- Data entries

----------

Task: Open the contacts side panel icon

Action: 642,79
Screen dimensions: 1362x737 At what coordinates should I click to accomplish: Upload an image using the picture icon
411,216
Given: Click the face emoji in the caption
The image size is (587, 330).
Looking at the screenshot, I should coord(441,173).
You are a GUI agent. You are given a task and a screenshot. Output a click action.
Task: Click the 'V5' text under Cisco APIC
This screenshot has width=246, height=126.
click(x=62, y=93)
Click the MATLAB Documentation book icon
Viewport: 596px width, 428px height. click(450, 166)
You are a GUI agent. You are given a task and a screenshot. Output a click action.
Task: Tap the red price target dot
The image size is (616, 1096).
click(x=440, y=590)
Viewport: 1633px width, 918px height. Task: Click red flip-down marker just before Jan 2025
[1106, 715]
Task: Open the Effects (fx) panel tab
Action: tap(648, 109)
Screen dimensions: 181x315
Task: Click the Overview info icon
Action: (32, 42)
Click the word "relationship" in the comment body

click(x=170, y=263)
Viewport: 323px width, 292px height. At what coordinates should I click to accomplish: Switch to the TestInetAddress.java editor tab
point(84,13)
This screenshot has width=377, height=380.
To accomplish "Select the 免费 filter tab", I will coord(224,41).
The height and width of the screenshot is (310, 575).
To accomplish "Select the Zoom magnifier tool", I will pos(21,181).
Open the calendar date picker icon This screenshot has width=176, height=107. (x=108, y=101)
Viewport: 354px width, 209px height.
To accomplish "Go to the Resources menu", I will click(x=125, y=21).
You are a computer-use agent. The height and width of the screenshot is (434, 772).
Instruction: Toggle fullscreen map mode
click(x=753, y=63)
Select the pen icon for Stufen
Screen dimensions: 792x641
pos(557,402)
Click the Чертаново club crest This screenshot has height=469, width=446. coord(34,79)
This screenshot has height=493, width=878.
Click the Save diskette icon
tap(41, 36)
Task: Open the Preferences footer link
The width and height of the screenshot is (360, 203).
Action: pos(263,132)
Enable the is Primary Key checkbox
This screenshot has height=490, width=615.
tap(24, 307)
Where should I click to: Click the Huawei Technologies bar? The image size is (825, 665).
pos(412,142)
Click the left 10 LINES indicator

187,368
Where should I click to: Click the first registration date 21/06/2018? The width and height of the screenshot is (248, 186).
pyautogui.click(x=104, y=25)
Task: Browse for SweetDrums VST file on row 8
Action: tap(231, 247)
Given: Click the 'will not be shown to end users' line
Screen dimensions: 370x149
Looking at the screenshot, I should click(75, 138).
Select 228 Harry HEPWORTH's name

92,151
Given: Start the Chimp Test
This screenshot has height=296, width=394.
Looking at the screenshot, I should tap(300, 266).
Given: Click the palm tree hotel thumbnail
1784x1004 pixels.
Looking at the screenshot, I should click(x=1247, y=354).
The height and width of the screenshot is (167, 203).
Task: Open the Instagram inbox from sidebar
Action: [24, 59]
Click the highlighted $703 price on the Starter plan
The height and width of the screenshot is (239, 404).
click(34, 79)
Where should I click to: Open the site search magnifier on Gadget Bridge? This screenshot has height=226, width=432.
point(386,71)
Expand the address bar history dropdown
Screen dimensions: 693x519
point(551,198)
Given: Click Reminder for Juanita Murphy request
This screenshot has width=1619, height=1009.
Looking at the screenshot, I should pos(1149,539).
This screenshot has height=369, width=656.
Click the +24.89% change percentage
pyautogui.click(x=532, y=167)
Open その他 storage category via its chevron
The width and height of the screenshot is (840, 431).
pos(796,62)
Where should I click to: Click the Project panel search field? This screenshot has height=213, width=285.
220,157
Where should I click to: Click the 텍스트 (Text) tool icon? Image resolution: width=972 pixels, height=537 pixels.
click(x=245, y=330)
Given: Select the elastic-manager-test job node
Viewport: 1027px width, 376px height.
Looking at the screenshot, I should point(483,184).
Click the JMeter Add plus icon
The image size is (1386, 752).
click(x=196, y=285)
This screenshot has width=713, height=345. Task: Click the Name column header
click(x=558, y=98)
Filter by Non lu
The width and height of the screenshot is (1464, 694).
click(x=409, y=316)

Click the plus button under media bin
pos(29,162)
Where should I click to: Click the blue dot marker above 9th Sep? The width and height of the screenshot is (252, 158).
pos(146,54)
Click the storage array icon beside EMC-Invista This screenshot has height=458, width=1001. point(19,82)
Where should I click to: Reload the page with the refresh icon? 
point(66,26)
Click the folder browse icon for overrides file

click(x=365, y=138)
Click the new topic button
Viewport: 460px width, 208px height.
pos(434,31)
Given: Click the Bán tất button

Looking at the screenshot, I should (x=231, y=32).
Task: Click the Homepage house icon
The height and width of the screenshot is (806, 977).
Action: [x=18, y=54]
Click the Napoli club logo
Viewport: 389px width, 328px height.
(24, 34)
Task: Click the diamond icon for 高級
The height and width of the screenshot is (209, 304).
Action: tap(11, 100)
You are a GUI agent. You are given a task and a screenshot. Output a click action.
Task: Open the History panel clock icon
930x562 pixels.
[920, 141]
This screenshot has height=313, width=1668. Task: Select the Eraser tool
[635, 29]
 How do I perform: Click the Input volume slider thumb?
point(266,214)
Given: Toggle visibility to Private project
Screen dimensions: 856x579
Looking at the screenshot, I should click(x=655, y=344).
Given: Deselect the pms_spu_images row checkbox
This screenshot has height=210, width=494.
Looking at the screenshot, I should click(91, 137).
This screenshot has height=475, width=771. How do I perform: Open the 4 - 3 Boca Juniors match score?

----------

- Exercise requirements
Can you retype every line of the data above exactly as it appears, character for character?

- Solved exercise
Task: Open the contacts side panel icon

Action: 642,79
Screen dimensions: 1362x737 At what coordinates should I click to accomplish: Upload an image using the picture icon
411,216
Given: Click the face emoji in the caption
The image size is (587, 330).
Looking at the screenshot, I should coord(441,173).
You are a GUI agent. You are given a task and a screenshot. Output a click action.
Task: Click the 'V5' text under Cisco APIC
This screenshot has width=246, height=126.
click(x=62, y=93)
Click the MATLAB Documentation book icon
Viewport: 596px width, 428px height. click(450, 166)
You are a GUI agent. You are given a task and a screenshot. Output a click action.
Task: Tap the red price target dot
The image size is (616, 1096).
click(x=440, y=590)
Viewport: 1633px width, 918px height. Task: Click red flip-down marker just before Jan 2025
[1106, 715]
Task: Open the Effects (fx) panel tab
Action: tap(648, 109)
Screen dimensions: 181x315
Task: Click the Overview info icon
Action: (32, 42)
Click the word "relationship" in the comment body

click(x=170, y=263)
Viewport: 323px width, 292px height. At what coordinates should I click to accomplish: Switch to the TestInetAddress.java editor tab
point(84,13)
This screenshot has width=377, height=380.
To accomplish "Select the 免费 filter tab", I will coord(224,41).
The height and width of the screenshot is (310, 575).
To accomplish "Select the Zoom magnifier tool", I will pos(21,181).
Open the calendar date picker icon This screenshot has width=176, height=107. (x=108, y=101)
Viewport: 354px width, 209px height.
To accomplish "Go to the Resources menu", I will click(x=125, y=21).
You are a computer-use agent. The height and width of the screenshot is (434, 772).
Instruction: Toggle fullscreen map mode
click(x=753, y=63)
Select the pen icon for Stufen
Screen dimensions: 792x641
pos(557,402)
Click the Чертаново club crest This screenshot has height=469, width=446. coord(34,79)
This screenshot has height=493, width=878.
Click the Save diskette icon
tap(41, 36)
Task: Open the Preferences footer link
The width and height of the screenshot is (360, 203).
Action: pos(263,132)
Enable the is Primary Key checkbox
This screenshot has height=490, width=615.
tap(24, 307)
Where should I click to: Click the Huawei Technologies bar? The image size is (825, 665).
pos(412,142)
Click the left 10 LINES indicator

187,368
Where should I click to: Click the first registration date 21/06/2018? The width and height of the screenshot is (248, 186).
pyautogui.click(x=104, y=25)
Task: Browse for SweetDrums VST file on row 8
Action: tap(231, 247)
Given: Click the 'will not be shown to end users' line
Screen dimensions: 370x149
Looking at the screenshot, I should click(75, 138).
Select 228 Harry HEPWORTH's name

92,151
Given: Start the Chimp Test
This screenshot has height=296, width=394.
Looking at the screenshot, I should tap(300, 266).
Given: Click the palm tree hotel thumbnail
1784x1004 pixels.
Looking at the screenshot, I should click(x=1247, y=354).
The height and width of the screenshot is (167, 203).
Task: Open the Instagram inbox from sidebar
Action: [24, 59]
Click the highlighted $703 price on the Starter plan
The height and width of the screenshot is (239, 404).
click(34, 79)
Where should I click to: Open the site search magnifier on Gadget Bridge? This screenshot has height=226, width=432.
point(386,71)
Expand the address bar history dropdown
Screen dimensions: 693x519
point(551,198)
Given: Click Reminder for Juanita Murphy request
This screenshot has width=1619, height=1009.
Looking at the screenshot, I should pos(1149,539).
This screenshot has height=369, width=656.
Click the +24.89% change percentage
pyautogui.click(x=532, y=167)
Open その他 storage category via its chevron
The width and height of the screenshot is (840, 431).
pos(796,62)
Where should I click to: Click the Project panel search field? This screenshot has height=213, width=285.
220,157
Where should I click to: Click the 텍스트 (Text) tool icon? Image resolution: width=972 pixels, height=537 pixels.
click(x=245, y=330)
Given: Select the elastic-manager-test job node
Viewport: 1027px width, 376px height.
Looking at the screenshot, I should point(483,184).
Click the JMeter Add plus icon
The image size is (1386, 752).
click(x=196, y=285)
This screenshot has width=713, height=345. Task: Click the Name column header
click(x=558, y=98)
Filter by Non lu
The width and height of the screenshot is (1464, 694).
click(x=409, y=316)

Click the plus button under media bin
pos(29,162)
Where should I click to: Click the blue dot marker above 9th Sep? The width and height of the screenshot is (252, 158).
pos(146,54)
Click the storage array icon beside EMC-Invista This screenshot has height=458, width=1001. point(19,82)
Where should I click to: Reload the page with the refresh icon? 
point(66,26)
Click the folder browse icon for overrides file

click(x=365, y=138)
Click the new topic button
Viewport: 460px width, 208px height.
pos(434,31)
Given: Click the Bán tất button

Looking at the screenshot, I should (x=231, y=32).
Task: Click the Homepage house icon
The height and width of the screenshot is (806, 977).
Action: [x=18, y=54]
Click the Napoli club logo
Viewport: 389px width, 328px height.
(24, 34)
Task: Click the diamond icon for 高級
The height and width of the screenshot is (209, 304).
Action: tap(11, 100)
You are a GUI agent. You are given a task and a screenshot. Output a click action.
Task: Open the History panel clock icon
930x562 pixels.
[920, 141]
This screenshot has height=313, width=1668. Task: Select the Eraser tool
[635, 29]
 How do I perform: Click the Input volume slider thumb?
point(266,214)
Given: Toggle visibility to Private project
Screen dimensions: 856x579
Looking at the screenshot, I should click(x=655, y=344).
Given: Deselect the pms_spu_images row checkbox
This screenshot has height=210, width=494.
Looking at the screenshot, I should click(91, 137).
This screenshot has height=475, width=771. How do I perform: Open the 4 - 3 Boca Juniors match score?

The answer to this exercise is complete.